LAS VEGAS – After sweeping Nevada’s GOP presidential caucus, former President Donald Trump has his eyes on the next major contest on the 2024 Republican nominating calendar – South Carolina.
“Is there anyway we can call the election,” a buoyant Trump asked as he pointed to his large double-digit lead in the latest polls in South Carolina.
The Nevada caucus victory by the former president, who is the commanding front-runner for the GOP nomination as he makes his third straight White House run, was never in doubt. Trump was the only major candidate in a contest run by a friendly state party in which only registered Republicans could vote.
Trump’s convincing win in Nevada – where 26 delegates were at stake – came hours after he won a landslide victory in a presidential caucus run by the U.S. Virgin Islands GOP.
And Thursday’s caucus in Nevada also came two days after he was a winner in Nevada’s state-run Republican presidential primary, even though he wasn’t on the ballot.-
Trump’s absence from the primary ballot wasn’t enough to provide a path to victory for Nikki Haley, the former president’s last remaining major rival for the 2024 Republican nomination.
The former two-term South Carolina governor who later served as U.N. ambassador in the Trump administration lost on Tuesday to a “none of these candidates” option by a more than two-to-one margin in a primary where no GOP convention delegates were at stake.
Voters casting ballots in the primary couldn’t write in Trump’s name, but they could vote for “none of these candidates.” And Trump supporters Fox News interviewed outside of polling stations said that is how they voted.
“So I’d like to congratulate none of the above,” Trump said on Thursday night s he mocked Haley. “I was one of them.”
Haley, who hadn’t campaigned in Nevada since October, downplayed this week’s primary and caucus in the Silver State, saying in a Fox News Digital interview in Los Angeles on Wednesday that they weren’t “anything we were looking at” and charging that the caucus was “rigged” for Trump.
Trump won a majority of the vote in the Jan. 15 Iowa caucuses, and he topped Haley by 11 points a week later in the New Hampshire primary, when the nomination battle turned into a two-candidate race.
Haley, facing calls from some Republicans to end her White House bid, told supporters in California this week that “I’m in this for the long haul.”
South Carolina’s primary is next up, on Feb. 24, and Trump’s returning to the state this weekend for the first time in two months.
The latest public opinion polls in the Palmetto State indicate Trump holds a very formidable double-digit lead. And the former president enjoys the backing of the state’s governor, nearly the entire congressional delegation, and scores of state lawmakers and local officials.
Veteran South Carolina based Republican consultant Dave Wilson pointed to Trump’ “groundswell” in the state and highlighted the former president’s “ground forces.”
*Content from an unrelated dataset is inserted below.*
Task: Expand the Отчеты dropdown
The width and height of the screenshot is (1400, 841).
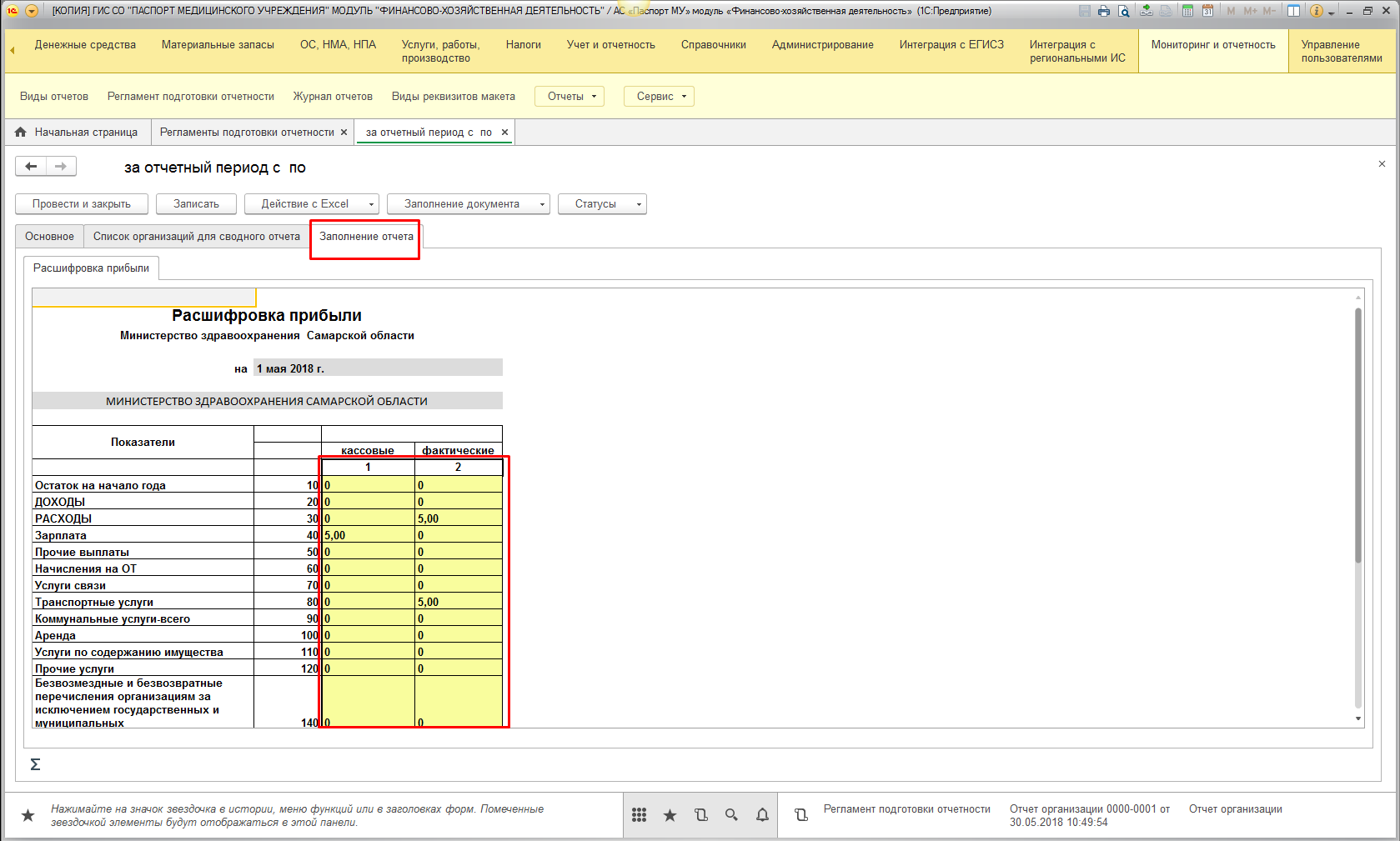Action: pyautogui.click(x=571, y=97)
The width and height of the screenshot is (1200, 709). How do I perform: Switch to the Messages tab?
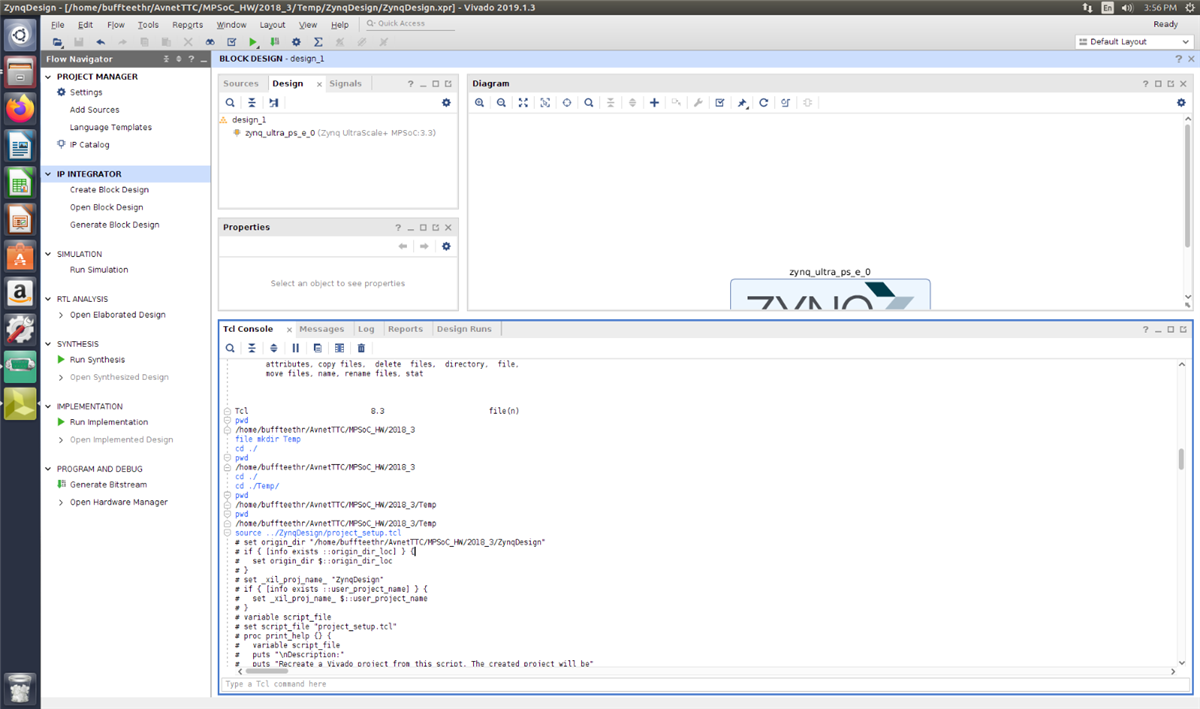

Wilson also noted that “Nikki Haley is reintroducing herself to South Carolina” because “almost a million people have moved into the statae since she was governor.”
But pointing to her undefeated electoral record, Wilson said “never underestimate Nikki Haley. Never count Nikki Haley out.”
Haley, looking ahead, reiterated that “our focus is on South Carolina, Michigan, Super Tuesday.”
Michigan holds its primary on Tuesday, Feb. 27, three days after the South Carolina Republican primary. Fifteen states, including the behemoths of California and Texas, hold contests a week later, on Super Tuesday.
Haley’s two campaign stops on Wednesday in California were her first to date in any of the Super Tuesday states. And the swing to the Golden State appears in part to be a marker for Haley as she pushes back against calls by some Republicans to drop out of the race and give up her uphill climb for the nomination.
The trip also included a series of fundraisers. And as Fox News Digital first reported on Wednesday, Haley hauled in $1.7 million in fundraising during her two days in California.
Haley told Fox News Digital that when it comes to campaign finances, “we have been smart.”
And she touted that you don’t end up being “the last one standing against Donald Trump if you don’t manage your money well. So yes, we are focused on making sure we have the resources.”